(RECORDED INFORMATION begins)

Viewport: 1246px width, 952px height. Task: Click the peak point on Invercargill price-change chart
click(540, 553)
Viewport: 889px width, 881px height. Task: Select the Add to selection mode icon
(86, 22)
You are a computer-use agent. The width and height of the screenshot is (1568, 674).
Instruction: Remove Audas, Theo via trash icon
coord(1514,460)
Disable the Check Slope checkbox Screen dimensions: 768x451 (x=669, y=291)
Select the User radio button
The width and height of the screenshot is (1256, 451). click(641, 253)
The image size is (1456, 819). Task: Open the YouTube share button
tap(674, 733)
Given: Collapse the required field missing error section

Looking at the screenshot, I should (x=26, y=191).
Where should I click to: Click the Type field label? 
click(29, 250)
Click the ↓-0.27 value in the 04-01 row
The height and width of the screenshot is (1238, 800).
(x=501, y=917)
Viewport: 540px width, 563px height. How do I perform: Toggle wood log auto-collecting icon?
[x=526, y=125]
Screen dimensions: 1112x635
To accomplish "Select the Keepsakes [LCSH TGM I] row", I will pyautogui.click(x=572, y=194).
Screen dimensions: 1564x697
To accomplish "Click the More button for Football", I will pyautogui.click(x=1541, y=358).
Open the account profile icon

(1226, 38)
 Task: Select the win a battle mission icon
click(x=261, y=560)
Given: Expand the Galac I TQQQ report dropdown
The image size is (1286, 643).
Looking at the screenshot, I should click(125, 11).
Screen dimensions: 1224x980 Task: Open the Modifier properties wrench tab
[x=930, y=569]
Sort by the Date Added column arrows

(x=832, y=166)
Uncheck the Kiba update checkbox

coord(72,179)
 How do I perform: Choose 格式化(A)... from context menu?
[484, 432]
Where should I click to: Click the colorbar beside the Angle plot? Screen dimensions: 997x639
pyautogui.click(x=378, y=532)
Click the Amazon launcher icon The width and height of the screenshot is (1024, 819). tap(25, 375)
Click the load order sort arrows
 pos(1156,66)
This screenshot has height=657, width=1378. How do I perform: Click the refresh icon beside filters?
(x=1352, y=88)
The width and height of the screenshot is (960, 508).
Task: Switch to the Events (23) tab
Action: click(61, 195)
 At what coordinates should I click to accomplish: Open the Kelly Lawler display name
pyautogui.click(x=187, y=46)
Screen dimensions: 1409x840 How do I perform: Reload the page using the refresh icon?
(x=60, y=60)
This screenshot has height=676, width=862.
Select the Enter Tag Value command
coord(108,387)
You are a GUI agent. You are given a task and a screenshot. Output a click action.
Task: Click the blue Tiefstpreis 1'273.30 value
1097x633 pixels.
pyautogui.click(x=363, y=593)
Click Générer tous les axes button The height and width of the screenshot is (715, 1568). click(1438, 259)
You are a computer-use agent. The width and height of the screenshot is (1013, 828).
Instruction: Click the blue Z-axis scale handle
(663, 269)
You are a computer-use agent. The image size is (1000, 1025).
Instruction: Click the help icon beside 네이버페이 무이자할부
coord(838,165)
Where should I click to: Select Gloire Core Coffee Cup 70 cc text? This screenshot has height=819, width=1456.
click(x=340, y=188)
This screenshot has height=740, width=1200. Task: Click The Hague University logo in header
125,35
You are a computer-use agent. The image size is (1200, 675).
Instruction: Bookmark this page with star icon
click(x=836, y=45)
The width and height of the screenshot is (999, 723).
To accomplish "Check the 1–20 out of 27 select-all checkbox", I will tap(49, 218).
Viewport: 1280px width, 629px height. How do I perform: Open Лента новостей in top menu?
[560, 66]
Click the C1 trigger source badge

(RECORDED INFORMATION ends)

▶ [PROBLEM REQUIREMENTS] In the entries above, find each line with "will" and copy it.

▶ [SOLUTION TO THIS PROBLEM]
To accomplish "Select the Keepsakes [LCSH TGM I] row", I will pyautogui.click(x=572, y=194).
To accomplish "Click the More button for Football", I will pyautogui.click(x=1541, y=358).
To accomplish "Check the 1–20 out of 27 select-all checkbox", I will tap(49, 218).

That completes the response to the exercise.